Особенно интересовался он последней квартирой Блока на Офицерской, ныне улице Декабристов. Я рассказала, что попросила жильцов и они разрешили мне войти в комнату, где умер Блок.

– Печка кафельная белая сохранилась? – живо спрашивал Корней Иванович. – В последний год Блок запомнился мне возле белого зеркала этой печи. Зимой он стоял, заложив руки за спину, потому что в доме было холодно, дров мало, топили едва-едва, и он прижимался к печке, стараясь согреться. А летом, в последние месяцы, когда был болен и не спадала температура, он, верно, искал прохлады…

Вернувшись очередной раз из Шахматова, я привезла Корнею Ивановичу красный, поросший зеленым мохом осколок кирпича – остатки фундамента шахматовского дома.

Корней Иванович молча взял камень, внимательно разглядывал, а потом за все время нашего долгого разговора перекладывал его из ладони в ладонь, гладил и даже прижал к своей крупной мягкой щеке.

– А булочная в Озерках существует, над которой золотился крендель? спросил он.

– Вместо кренделя там теперь синяя вывеска: «Продовольственный магазин»…

– А Шуваловский парк? Последние годы Блок часто уходил туда пешком и говорил, что в Шувалове пахнет, как в Шахматове… А на его последней квартире, в маленькой комнатке, что служила Блоку кабинетом, висел черный с желтыми розами поднос, который привезли из Шахматова после пожара, и фотографии шахматовского дома. Я жалею, что ни разу так и не побывал в Шахматове. Сколько раз и Блок, и мать его Александра Андреевна звали меня туда. Очень хорошо написал Андрей Белый в своих воспоминаниях, что шахматовские поля и закаты – вот истинные стены его кабинета… – Корней Иванович раскрыл свою большую ладонь и снова задумчиво взглянул на зеленовато-красный осколок кирпича.

**ЗАДАНИЕ 1:** Перечислите все строки записей, в которых встречается слово «Open», переписав каждую целиком. Регистр букв имеет значение.
Отрывок и записи никак не связаны между собой.

**Записи из набора данных для указания:**
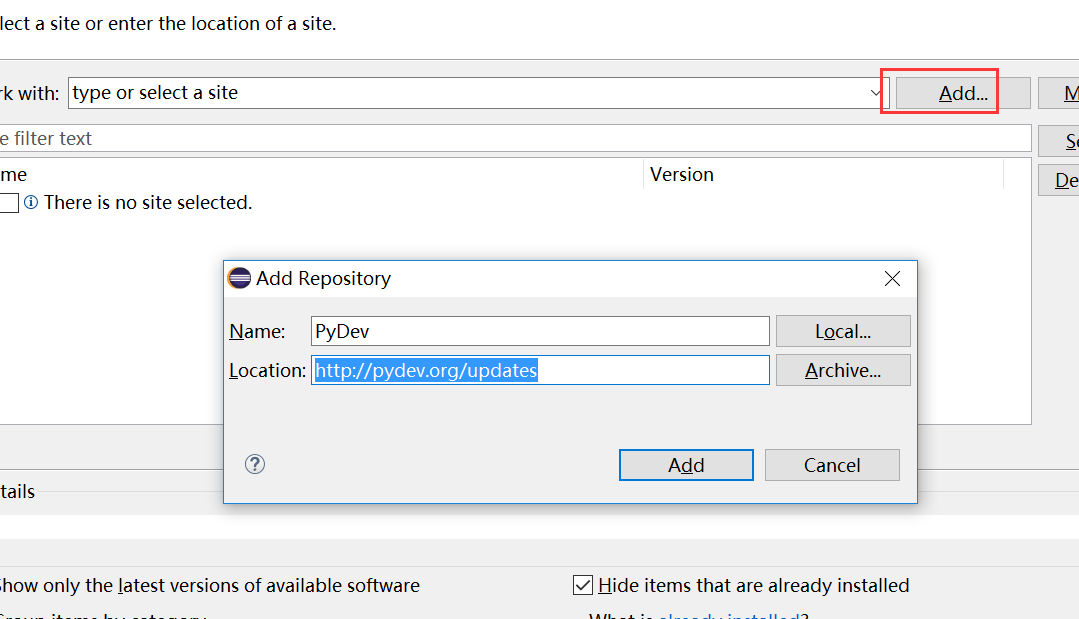1079x619 pixels.
Task: Check the box next to 'There is no site selected'
Action: point(8,202)
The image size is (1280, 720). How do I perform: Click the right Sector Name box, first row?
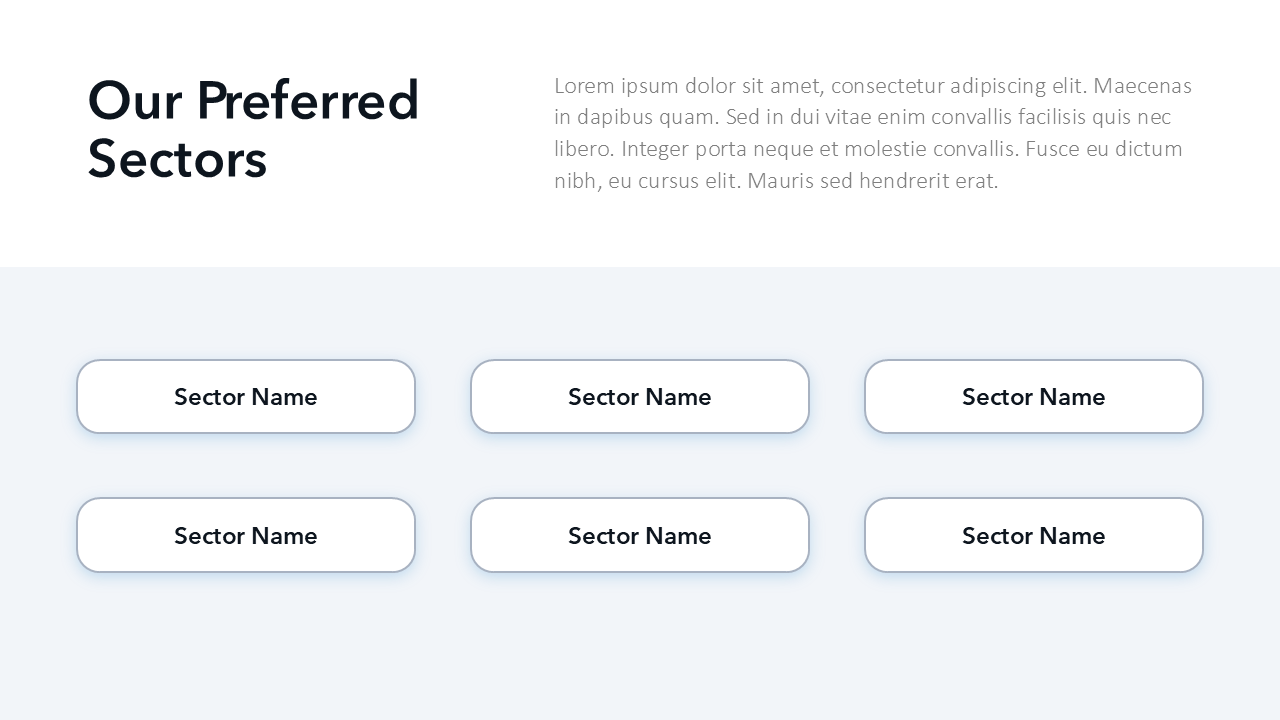pyautogui.click(x=1034, y=397)
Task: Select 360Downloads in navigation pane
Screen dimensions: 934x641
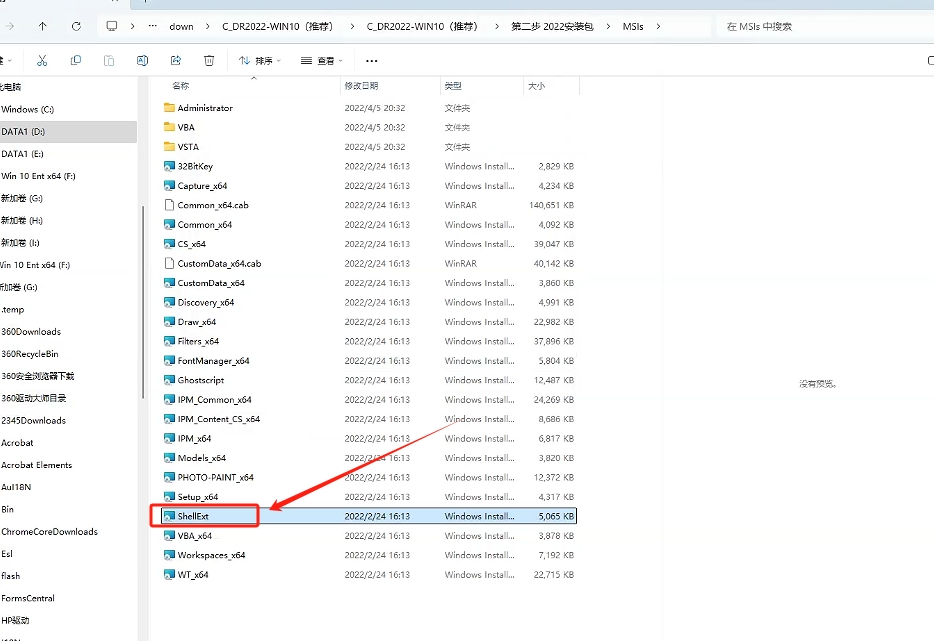Action: 31,332
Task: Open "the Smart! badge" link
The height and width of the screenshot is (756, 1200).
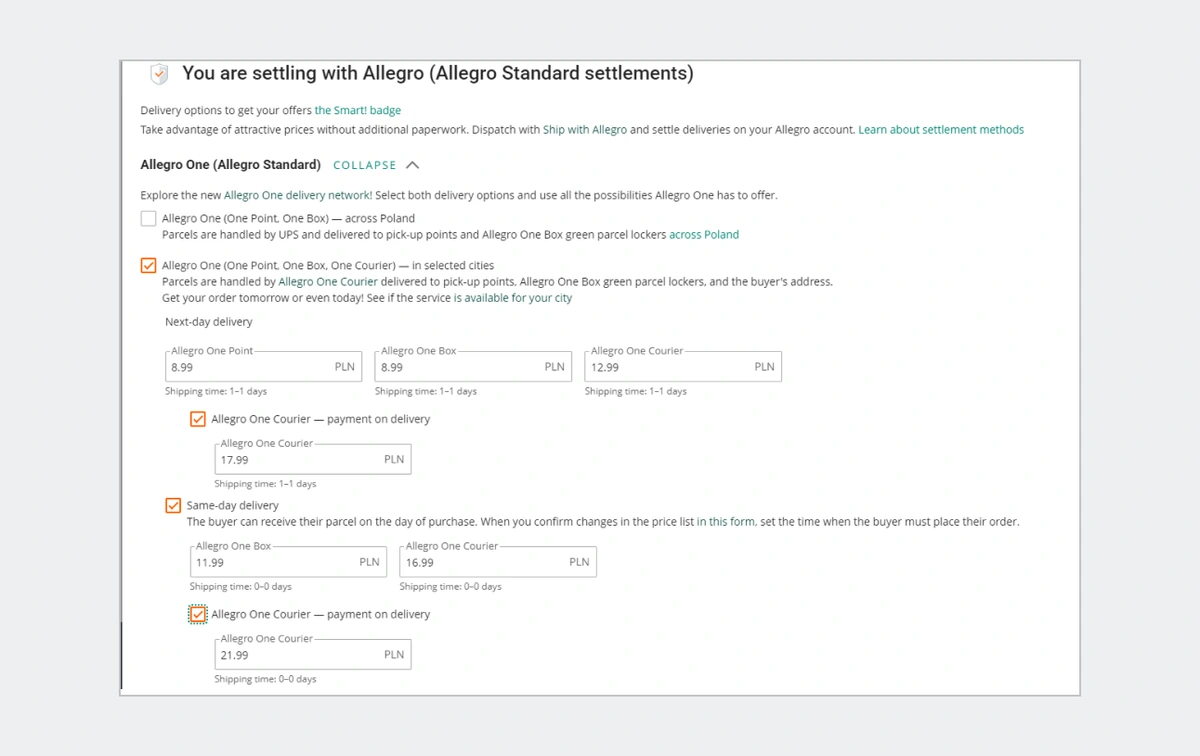Action: [x=357, y=110]
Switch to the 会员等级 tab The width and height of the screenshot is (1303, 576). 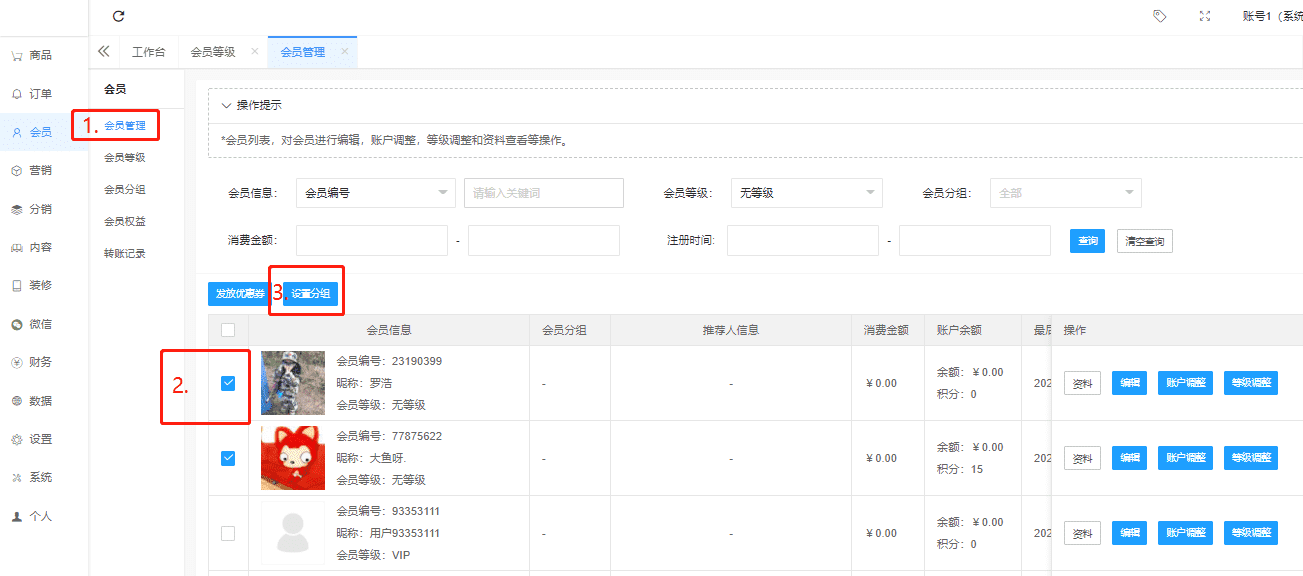(x=213, y=52)
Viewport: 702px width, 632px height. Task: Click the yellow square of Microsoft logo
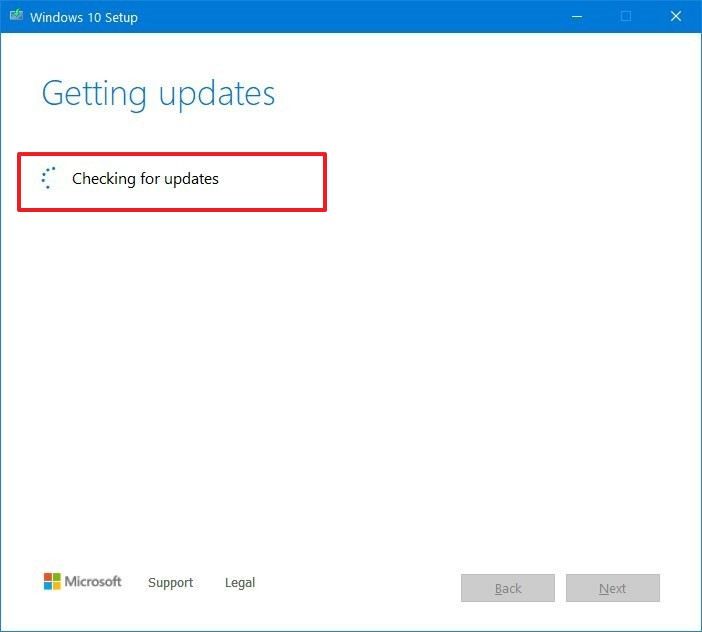(x=56, y=586)
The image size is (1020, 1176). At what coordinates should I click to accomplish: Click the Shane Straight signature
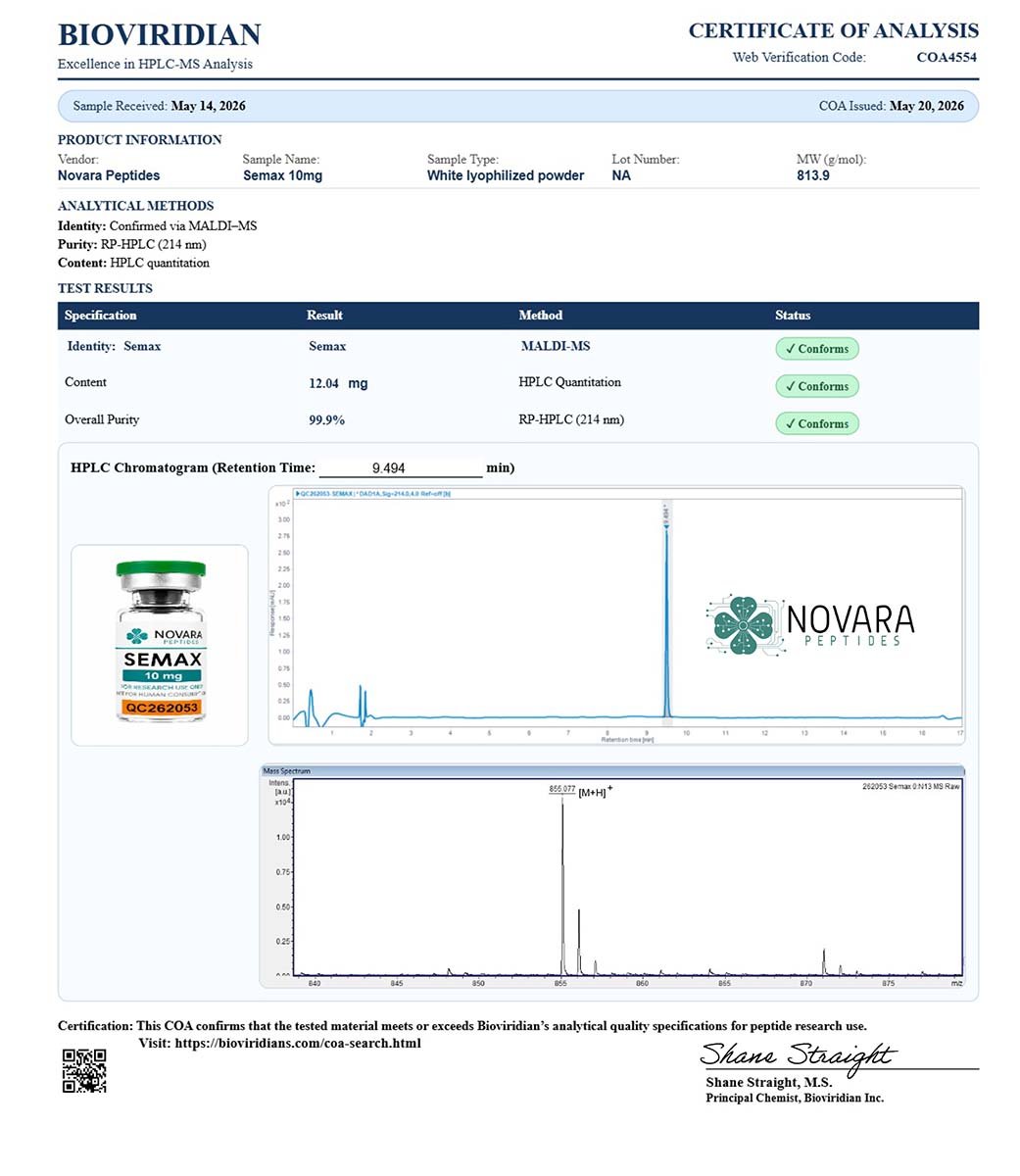tap(798, 1055)
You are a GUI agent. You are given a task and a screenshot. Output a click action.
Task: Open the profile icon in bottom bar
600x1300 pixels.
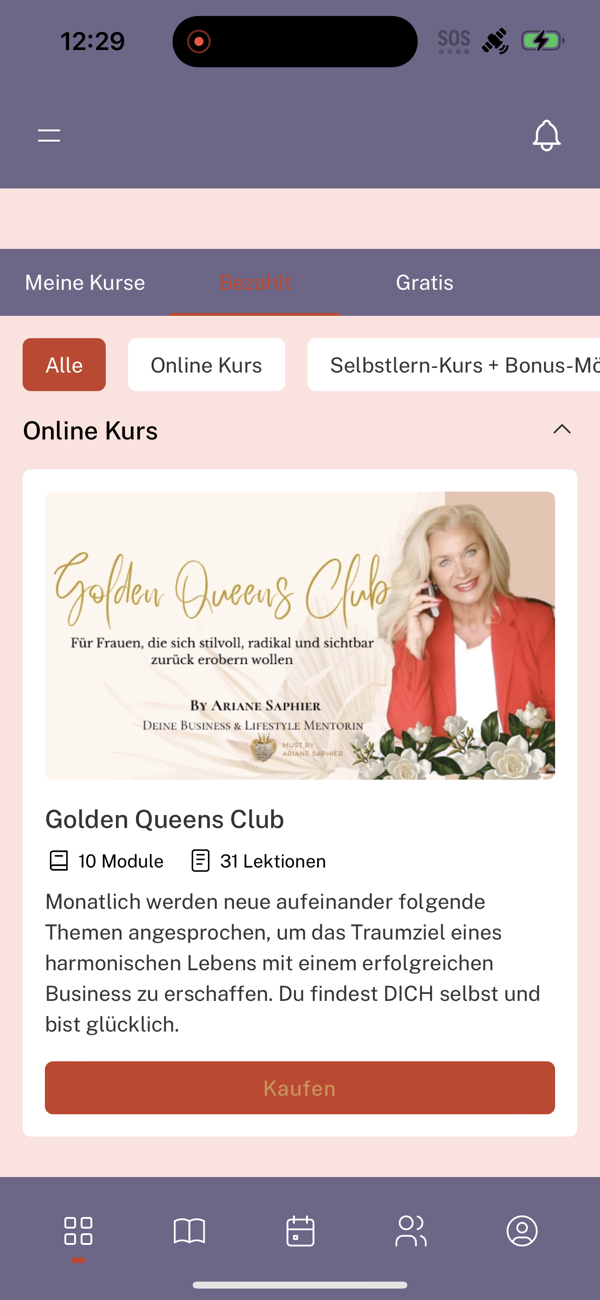(522, 1230)
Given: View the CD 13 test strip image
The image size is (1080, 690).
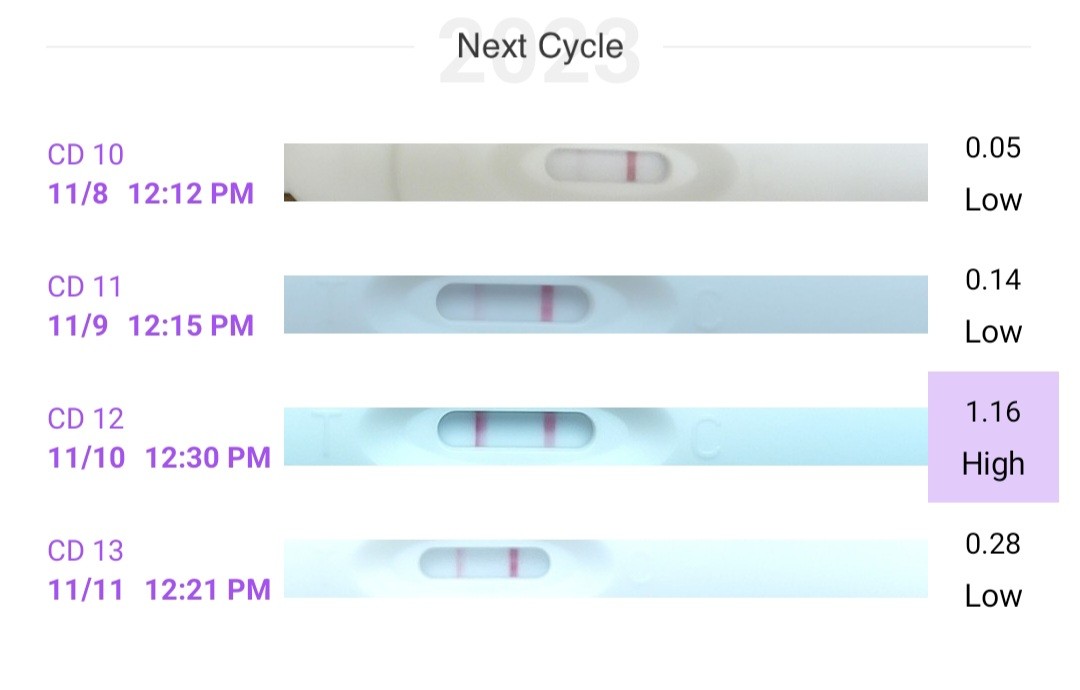Looking at the screenshot, I should click(x=605, y=568).
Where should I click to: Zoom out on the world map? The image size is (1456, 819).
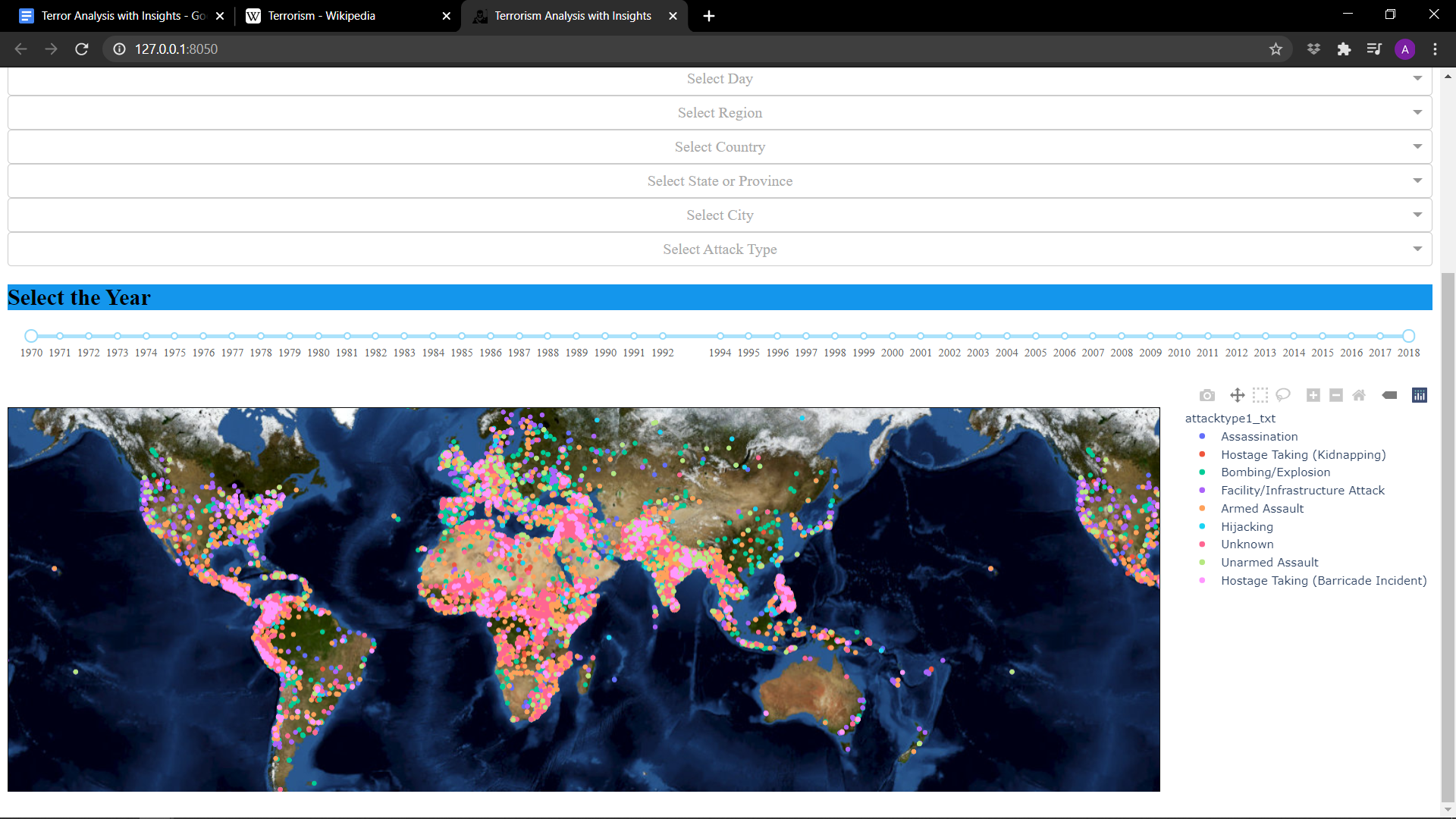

**ЗАДАНИЕ 2:** Замените в отрывке о Блоке «кафельная» на «изразцовая» и приведите фрагмент, начиная со слов «Особенно интересовался он» и вплоть до слов «фундамента шахматовского дома.».

**ВЕРНЫЙ ОТВЕТ 1:**
Task: Open "the Smart! badge" link
Task: Open the profile icon in bottom bar

**ВЕРНЫЙ ОТВЕТ 2:**
Особенно интересовался он последней квартирой Блока на Офицерской, ныне улице Декабристов. Я рассказала, что попросила жильцов и они разрешили мне войти в комнату, где умер Блок.

– Печка изразцовая белая сохранилась? – живо спрашивал Корней Иванович. – В последний год Блок запомнился мне возле белого зеркала этой печи. Зимой он стоял, заложив руки за спину, потому что в доме было холодно, дров мало, топили едва-едва, и он прижимался к печке, стараясь согреться. А летом, в последние месяцы, когда был болен и не спадала температура, он, верно, искал прохлады…

Вернувшись очередной раз из Шахматова, я привезла Корнею Ивановичу красный, поросший зеленым мохом осколок кирпича – остатки фундамента шахматовского дома.